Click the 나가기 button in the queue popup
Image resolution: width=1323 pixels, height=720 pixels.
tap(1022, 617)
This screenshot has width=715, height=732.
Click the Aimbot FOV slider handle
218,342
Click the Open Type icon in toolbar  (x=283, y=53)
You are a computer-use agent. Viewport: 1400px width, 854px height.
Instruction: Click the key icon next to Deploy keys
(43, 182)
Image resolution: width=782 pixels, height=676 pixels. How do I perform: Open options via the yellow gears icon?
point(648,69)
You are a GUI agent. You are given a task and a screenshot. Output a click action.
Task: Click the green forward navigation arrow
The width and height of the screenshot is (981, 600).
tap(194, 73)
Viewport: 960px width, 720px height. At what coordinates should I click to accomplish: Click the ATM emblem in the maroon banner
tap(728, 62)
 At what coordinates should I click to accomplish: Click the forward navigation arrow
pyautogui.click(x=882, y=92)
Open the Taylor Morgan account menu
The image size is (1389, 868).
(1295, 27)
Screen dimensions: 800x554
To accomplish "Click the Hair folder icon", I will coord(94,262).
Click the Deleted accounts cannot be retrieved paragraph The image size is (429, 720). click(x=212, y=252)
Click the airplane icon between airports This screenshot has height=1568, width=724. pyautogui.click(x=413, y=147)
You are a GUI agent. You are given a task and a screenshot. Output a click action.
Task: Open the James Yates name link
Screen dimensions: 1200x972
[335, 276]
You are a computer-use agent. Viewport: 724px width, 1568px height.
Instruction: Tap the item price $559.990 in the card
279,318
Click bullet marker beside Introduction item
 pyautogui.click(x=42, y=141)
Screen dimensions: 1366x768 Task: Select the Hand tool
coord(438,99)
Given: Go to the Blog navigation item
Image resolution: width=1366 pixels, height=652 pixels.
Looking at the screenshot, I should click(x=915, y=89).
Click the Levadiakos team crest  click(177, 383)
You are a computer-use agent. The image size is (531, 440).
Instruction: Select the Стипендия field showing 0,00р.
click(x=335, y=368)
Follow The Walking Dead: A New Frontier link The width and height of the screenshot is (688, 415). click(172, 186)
____
● **Goal of the exercise**:
Your answer must be the line containing "Click the Levadiakos" through the last line above, copied exactly, with nothing added.

● **Response to this task**:
Click the Levadiakos team crest  click(177, 383)
You are a computer-use agent. The image size is (531, 440).
Instruction: Select the Стипендия field showing 0,00р.
click(x=335, y=368)
Follow The Walking Dead: A New Frontier link The width and height of the screenshot is (688, 415). click(172, 186)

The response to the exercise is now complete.